AES reported earnings on June 26, and the week after has produced a striking divergence: short interest has jumped sharply while the lending market remains so loose that bears face essentially no friction in building positions.
The positioning shift is the week's most notable data point. Short interest climbed 34% in a single week to 4.3% of the free float — roughly 30.6 million shares — after hovering around 3.1% in the pre-earnings period covered in last week's note. That move reverses what had looked like a modest covering trend and pushes SI to its highest level in the 30-day window. Yet the borrow market tells a completely different story. Availability remains extraordinarily loose at 2,011% of short interest — meaning there are more than twenty shares available to borrow for every one currently shorted. Cost to borrow has actually fallen 28% on the week to just 0.37%. New short positions cost almost nothing to put on, which partly explains why they're being added quickly. The put/call ratio has also drifted higher this week, reaching 0.85 against a 20-day mean of 0.78 — running nearly two standard deviations above that average. Options hedging and fresh short selling are moving in the same direction, but neither looks extreme enough to signal a crowded trade.

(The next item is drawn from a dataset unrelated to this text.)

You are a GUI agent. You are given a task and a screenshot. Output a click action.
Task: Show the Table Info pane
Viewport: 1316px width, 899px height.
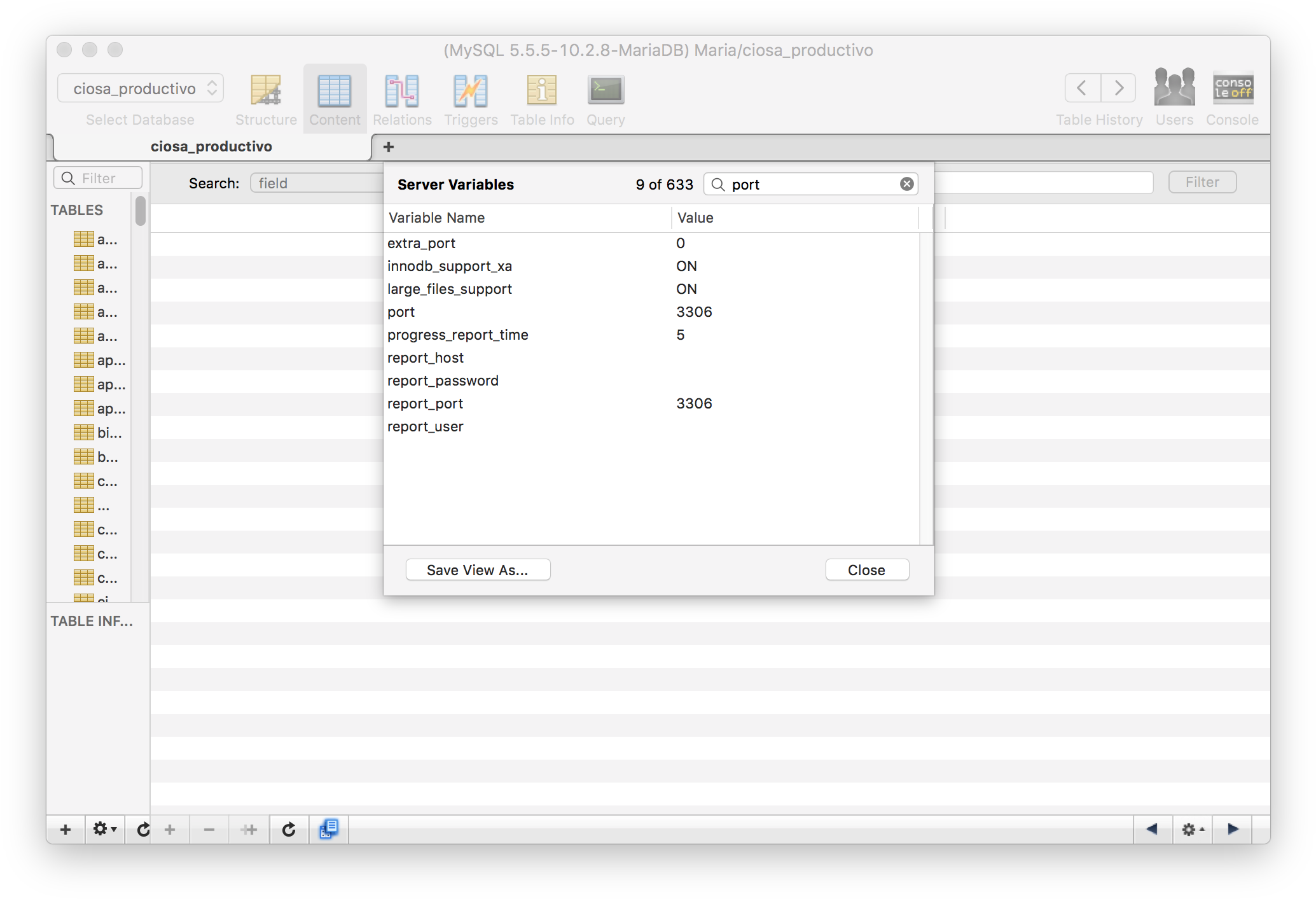pos(542,91)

The Street picture is cautious but not universally bearish. The analyst data here is borderline stale — the most recent changes on record date from early April, beyond the 14-day window for fresh moves — so individual actions should be treated carefully. What the direction of travel shows, broadly, is a cluster of downgrades that swept through the first quarter: Morgan Stanley cut from Overweight to Equal-Weight with a $15 target, Mizuho and Susquehanna both moved to Neutral, and Barclays stepped down from Overweight. The lone exception was JPMorgan, which maintained Overweight and lifted its target to $17 in late January. The consensus mean target of $15.00 sits marginally above the current price of $14.67 — the stock has compressed almost to where the bears thought it should trade. On valuation, the PE multiple has drifted down to 6.7x over the past 30 days, and EV/EBITDA has eased to 16.1x. Factor scores are mixed: the EPS surprise rank is strong at the 93rd percentile, and the forward EPS growth score ranks in the 89th percentile, but the analyst recommendation score is near the bottom of the universe at just the 5th percentile — a reflection of how far the Street has moved against the name since February.
Institutional ownership is concentrated at the top. BlackRock holds 6.6% and State Street 6.0%, both with only marginal recent changes. The more notable flow was from UBS Asset Management, which added more than 11.8 million shares as of the March 31 filing, and Balyasny, which built a near-11.2 million share position from essentially zero. Millennium also added 9.4 million shares in the same period. These are sizable Q1 additions at prices well above current levels, which may inform whether institutional patience holds if AES stays pinned near $14.
The next earnings event is July 31. What to watch between now and then is whether the fresh wave of short selling sustains or represents a brief post-print repositioning — and whether the borrow market, still historically loose, begins to tighten as the new short positions season.